We have friends who's daughter is in surgery this morning to close her PDA. Mom is a woman I met through our mutual affliction with preeclampsia.
Here's a bit of what she wrote...
"She's been followed by a pediatric cardiologist since she was born, because she was born with a congenital heart defect called a Patent Ductus Arteriosus (PDA), which is essentially an open artery in the heart that should be closed off. It causes a loud murmur, and allows oxygenated blood to flow the wrong way back into the lungs and right ventricle, instead of off into the body where it's supposed to go. This causes her heart and lungs to work extra hard just to keep up. Because it didn't cause problems with her breathing and eating when she was little, they chose to watch and wait. We are very thankful that she didn't have to have the surgery when she was so little and fragile, when she was first born. By 11 months old they warned us it probably wouldn't close on it's own, and would have to be closed around age 2.
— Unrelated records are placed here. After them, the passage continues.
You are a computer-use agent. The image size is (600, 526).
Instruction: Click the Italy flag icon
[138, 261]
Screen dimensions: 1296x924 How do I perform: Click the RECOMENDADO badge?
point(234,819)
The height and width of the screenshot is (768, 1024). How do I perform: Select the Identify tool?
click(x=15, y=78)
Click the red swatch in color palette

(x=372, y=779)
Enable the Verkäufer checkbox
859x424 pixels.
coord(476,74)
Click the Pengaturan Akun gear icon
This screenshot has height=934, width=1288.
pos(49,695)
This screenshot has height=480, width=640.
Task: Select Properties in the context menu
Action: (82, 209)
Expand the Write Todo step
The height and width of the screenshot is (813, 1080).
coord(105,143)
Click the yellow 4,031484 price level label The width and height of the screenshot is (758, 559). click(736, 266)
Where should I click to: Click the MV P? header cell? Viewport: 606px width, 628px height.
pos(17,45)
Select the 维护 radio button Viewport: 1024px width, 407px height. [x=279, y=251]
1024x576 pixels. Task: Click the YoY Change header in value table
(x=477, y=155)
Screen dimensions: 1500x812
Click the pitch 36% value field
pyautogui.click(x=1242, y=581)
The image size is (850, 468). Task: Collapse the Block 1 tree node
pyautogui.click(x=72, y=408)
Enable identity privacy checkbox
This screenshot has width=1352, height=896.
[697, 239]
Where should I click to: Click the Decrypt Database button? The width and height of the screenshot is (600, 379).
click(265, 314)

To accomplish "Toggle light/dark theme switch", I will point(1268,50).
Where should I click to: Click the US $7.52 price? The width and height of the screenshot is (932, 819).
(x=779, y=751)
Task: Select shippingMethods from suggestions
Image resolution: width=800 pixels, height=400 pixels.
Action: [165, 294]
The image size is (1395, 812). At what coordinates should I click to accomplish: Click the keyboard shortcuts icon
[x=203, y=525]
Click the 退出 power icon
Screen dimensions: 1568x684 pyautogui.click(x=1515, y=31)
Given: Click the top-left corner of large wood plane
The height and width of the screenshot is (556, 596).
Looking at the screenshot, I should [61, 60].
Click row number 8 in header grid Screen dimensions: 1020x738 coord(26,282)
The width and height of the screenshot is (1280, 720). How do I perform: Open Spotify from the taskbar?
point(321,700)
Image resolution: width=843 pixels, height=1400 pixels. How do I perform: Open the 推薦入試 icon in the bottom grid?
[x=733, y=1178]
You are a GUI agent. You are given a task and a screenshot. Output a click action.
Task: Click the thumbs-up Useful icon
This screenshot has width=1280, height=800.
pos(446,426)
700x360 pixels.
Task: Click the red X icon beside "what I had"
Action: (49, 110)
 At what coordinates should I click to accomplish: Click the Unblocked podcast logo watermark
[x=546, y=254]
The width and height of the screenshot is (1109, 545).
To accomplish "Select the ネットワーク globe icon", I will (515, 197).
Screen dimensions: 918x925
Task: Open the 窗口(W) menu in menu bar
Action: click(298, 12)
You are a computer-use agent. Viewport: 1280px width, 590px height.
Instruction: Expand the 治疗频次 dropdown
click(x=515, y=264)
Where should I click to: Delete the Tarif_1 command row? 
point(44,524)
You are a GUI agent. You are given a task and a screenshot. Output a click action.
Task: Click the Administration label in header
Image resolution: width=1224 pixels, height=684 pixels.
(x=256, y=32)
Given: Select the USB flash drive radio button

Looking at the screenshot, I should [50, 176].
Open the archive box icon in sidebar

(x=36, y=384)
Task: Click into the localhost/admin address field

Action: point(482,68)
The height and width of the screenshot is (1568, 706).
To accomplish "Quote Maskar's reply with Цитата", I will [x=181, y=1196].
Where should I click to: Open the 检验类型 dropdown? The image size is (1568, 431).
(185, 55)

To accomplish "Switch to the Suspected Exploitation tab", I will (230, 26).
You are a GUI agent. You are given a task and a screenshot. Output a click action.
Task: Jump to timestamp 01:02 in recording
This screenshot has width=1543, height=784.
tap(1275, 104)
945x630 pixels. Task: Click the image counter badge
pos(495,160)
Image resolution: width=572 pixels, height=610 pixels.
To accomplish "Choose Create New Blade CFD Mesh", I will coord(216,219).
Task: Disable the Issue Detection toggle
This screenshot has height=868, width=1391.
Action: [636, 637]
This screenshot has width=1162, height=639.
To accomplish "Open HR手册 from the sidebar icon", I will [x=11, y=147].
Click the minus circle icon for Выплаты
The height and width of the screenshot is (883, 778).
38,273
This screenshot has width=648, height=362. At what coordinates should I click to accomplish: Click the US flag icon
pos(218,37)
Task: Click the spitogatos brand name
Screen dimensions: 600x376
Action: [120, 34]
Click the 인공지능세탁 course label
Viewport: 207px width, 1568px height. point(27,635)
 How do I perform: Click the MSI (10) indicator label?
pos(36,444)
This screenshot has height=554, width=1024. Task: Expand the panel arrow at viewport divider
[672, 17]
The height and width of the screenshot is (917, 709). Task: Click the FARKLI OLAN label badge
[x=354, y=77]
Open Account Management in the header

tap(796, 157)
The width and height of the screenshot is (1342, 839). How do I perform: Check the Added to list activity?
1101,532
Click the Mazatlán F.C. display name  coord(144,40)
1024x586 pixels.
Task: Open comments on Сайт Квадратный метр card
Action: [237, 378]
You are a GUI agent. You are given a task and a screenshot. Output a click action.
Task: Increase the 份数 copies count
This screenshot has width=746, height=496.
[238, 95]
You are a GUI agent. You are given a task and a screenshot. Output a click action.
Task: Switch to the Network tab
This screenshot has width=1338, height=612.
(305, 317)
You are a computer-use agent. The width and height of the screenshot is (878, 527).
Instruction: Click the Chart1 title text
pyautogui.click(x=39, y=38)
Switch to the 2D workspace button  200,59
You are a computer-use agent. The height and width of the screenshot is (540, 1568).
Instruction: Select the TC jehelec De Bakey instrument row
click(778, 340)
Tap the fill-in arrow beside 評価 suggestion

They are planning on doing catheter surgery which is minimally invasive, running a line up the leg vein in through the middle of the heart to the artery, and inserting a device that will help clot and seal over the artery. The device will be forever implanted in her heart and is made of nickel and titanium (very small & lite). There are of course some risks, but the procedure is highly recommended at this time due to her increasing complications. And of course there are risks if the procedure isn't performed."
So please send good thoughts to Avery and her parents for a quick recovery.
*Update: She's doing well, and should be coming home in the morning!